On the matter of who may team with Shane, we yesterday reported the latest rumors on whether Daniel Bryan may be about to complete an unlikely comeback. Were this to happen, which anyone sensible should take as far from guaranteed, you’ll be able to count me among the many fans celebrating. However it could be an awkward fit, with both pairs having been far from the best of friends recently. Time limitations on the night notwithstanding, I think most of us would rather see Kevin Owens vs Sami Zayn and Daniel Bryan vs Shane McMahon in separate singles matches, if Bryan were good to go. If he isn’t, but something in the plans for this program has indeed changed, it’ll still be interesting to see why the assumed Shane/Zayn/Owens angle has evolved.
The one three-way affair where SmackDown Live currently looks to be on a sure footing is its planned Tag Team Championships feud. The Usos and The New Day have been among the brand’s MVPs over the past year and are natural choices to compete in the championship match on the year’s biggest show. Where this program has started confidently, however – and the role of Jinder Mahal in the US title picture could learn from this – is in its strong portrayal of an insurgency by The Bludgeon Brothers as a third party. Their actions at Fastlane not only made an impact on the division’s two pre-eminent teams but, when the time came for a response last week, it brought a different side out of Big E and Jimmy Uso rather than Tuesday night just offering more of the same on repeat. More please.
Also This Week
Another WrestleMania match should be confirmed on 205 Live (Tuesday) as Mustafa Ali faces Drew Gulak, with the winner going on to face Cedric Alexander in New Orleans for the Cruiserweight Championship. Also on Tuesday (or Thursday via the WWE Network if you can’t get Facebook Watch), the first Mixed Match Challenge semifinals match between the teams of The Miz & Asuka and Braun Strowman & Alexa Bliss. Nothing in particular has been announced in advance for this week’s NXT (Wednesday) but, with TakeOver set for WrestleMania weekend, the yellow brand – like the main roster as discussed above – is approaching the business end of some serious storytelling.
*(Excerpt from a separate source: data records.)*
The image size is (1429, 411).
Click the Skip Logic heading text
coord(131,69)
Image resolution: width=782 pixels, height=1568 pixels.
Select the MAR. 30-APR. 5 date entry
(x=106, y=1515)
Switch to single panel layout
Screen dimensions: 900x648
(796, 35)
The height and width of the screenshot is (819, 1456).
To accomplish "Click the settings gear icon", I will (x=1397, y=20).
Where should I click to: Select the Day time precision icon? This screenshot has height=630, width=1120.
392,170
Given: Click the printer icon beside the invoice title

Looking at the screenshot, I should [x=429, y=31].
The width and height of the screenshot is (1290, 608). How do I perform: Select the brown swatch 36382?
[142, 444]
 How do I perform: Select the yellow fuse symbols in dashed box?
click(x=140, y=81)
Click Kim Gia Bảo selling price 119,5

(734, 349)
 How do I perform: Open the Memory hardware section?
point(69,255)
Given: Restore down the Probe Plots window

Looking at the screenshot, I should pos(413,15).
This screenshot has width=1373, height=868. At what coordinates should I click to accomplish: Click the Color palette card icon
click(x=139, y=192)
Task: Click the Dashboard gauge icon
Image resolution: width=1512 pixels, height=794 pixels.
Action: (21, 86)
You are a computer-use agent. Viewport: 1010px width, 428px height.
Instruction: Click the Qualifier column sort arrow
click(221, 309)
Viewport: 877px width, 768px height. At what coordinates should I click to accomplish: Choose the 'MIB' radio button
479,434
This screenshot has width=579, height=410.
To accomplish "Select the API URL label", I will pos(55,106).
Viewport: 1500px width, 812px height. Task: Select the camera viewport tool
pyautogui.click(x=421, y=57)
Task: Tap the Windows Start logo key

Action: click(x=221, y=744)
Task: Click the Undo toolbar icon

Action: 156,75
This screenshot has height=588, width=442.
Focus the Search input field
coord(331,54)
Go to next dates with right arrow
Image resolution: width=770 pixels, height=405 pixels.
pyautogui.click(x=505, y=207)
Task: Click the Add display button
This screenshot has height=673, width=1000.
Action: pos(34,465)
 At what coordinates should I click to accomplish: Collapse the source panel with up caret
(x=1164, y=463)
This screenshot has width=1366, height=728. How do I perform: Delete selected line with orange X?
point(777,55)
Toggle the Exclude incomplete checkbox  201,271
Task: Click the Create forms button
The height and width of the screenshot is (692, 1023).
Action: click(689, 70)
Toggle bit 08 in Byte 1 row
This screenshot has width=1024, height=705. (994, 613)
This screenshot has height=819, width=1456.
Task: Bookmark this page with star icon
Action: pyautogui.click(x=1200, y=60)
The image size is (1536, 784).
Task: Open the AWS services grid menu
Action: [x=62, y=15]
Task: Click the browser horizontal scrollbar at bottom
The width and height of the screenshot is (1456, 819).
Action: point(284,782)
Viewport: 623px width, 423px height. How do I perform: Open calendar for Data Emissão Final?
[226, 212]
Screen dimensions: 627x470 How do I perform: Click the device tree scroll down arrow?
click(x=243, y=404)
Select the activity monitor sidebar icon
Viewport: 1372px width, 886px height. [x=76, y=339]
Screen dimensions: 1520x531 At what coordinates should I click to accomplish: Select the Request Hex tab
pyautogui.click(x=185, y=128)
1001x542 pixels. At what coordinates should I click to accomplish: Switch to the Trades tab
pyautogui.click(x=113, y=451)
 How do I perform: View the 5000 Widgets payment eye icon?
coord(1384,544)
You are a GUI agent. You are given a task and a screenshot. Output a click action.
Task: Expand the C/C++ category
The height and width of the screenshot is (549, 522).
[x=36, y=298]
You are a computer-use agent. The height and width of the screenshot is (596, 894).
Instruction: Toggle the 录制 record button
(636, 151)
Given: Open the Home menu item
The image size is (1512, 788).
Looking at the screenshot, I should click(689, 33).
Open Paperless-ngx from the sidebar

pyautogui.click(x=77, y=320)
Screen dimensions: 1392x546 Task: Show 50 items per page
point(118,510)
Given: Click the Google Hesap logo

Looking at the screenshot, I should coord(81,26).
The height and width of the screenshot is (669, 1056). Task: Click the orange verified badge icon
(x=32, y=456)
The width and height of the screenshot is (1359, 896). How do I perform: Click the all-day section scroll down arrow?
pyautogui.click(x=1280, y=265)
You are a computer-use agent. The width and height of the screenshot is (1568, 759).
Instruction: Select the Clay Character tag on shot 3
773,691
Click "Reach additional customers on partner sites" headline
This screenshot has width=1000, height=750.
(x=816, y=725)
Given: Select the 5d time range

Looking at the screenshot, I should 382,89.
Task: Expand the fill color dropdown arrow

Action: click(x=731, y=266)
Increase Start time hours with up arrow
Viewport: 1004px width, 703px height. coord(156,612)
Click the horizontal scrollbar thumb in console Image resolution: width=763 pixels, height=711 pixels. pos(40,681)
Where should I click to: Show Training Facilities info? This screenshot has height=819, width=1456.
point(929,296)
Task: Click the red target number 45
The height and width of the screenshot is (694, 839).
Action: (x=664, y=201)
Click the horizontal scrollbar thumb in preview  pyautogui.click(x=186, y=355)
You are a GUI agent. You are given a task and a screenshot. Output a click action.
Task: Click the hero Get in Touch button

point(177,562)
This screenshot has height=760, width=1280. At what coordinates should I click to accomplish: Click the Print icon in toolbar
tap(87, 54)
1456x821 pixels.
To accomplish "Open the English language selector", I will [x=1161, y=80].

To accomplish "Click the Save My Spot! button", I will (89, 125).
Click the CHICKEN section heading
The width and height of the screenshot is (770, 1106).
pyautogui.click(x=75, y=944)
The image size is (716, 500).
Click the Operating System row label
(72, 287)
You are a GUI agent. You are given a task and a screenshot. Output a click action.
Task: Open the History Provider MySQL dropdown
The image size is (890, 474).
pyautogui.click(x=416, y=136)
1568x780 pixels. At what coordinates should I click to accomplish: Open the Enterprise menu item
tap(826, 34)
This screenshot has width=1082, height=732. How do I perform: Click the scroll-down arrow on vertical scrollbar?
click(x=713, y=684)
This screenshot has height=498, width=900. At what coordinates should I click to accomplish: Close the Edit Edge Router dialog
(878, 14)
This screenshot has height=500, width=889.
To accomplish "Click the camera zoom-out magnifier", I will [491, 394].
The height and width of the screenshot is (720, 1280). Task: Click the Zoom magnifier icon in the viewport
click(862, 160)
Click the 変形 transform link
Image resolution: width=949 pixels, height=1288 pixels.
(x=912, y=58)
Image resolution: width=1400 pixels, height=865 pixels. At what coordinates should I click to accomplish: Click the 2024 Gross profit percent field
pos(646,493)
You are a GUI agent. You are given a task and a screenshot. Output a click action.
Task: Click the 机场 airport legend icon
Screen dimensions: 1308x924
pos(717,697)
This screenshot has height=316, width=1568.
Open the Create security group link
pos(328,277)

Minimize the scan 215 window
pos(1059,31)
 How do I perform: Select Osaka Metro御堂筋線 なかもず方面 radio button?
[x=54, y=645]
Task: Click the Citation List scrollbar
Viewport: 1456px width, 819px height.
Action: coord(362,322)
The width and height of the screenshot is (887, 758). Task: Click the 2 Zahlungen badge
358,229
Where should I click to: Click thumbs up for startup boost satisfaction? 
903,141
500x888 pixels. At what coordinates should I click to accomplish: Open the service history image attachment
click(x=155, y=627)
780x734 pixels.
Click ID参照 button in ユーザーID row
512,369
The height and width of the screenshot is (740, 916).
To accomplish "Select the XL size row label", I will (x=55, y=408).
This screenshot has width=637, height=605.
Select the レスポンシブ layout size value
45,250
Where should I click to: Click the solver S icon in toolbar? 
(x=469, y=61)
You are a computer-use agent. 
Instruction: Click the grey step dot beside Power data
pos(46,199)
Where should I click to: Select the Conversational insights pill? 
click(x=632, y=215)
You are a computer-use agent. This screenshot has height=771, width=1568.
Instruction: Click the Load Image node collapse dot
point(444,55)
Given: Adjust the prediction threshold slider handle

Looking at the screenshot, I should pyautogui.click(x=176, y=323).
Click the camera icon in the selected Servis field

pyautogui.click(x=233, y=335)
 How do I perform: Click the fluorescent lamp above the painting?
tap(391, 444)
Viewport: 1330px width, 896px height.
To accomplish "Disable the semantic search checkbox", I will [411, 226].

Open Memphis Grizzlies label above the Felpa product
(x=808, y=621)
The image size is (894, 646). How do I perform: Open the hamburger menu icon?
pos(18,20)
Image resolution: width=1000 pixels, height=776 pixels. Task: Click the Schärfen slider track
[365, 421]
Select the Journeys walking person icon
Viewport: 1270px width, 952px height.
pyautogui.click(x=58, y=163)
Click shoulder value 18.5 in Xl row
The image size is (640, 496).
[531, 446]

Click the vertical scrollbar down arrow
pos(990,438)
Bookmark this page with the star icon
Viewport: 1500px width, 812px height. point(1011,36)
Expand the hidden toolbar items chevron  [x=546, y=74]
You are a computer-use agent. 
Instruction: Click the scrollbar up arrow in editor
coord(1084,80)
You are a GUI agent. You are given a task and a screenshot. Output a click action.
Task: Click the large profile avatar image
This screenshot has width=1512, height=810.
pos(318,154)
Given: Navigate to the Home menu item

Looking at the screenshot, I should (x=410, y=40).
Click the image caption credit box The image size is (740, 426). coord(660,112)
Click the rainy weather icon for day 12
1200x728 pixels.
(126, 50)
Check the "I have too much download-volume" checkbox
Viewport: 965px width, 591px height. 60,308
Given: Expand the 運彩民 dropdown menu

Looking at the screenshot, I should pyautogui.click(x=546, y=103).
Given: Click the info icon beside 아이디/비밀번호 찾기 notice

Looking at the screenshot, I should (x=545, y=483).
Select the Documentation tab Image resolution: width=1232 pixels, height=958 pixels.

There’s also a new episode of WWE 24 after Raw tonight, focusing on the backstage story behind the first-ever women’s Royal Rumble match in January. Those are always worth a watch and, if the women’s Rumble playing out was something you were particularly thrilled to see, there’s twice the reason to tune in.
Three Burning Questions
One of the great things about the run to WrestleMania is that we’re never short of talking points. Throw down your answers in the comments section as usual!
- Will it be Matt Hardy or Bray Wyatt who emerges victorious from tonight’s Ultimate Deletion?
- Assuming it’s not Daniel Bryan, who would be the best choice to partner Shane McMahon?
- If you could pick anyone, past or present, to partner Braun Strowman at WrestleMania, who would it be?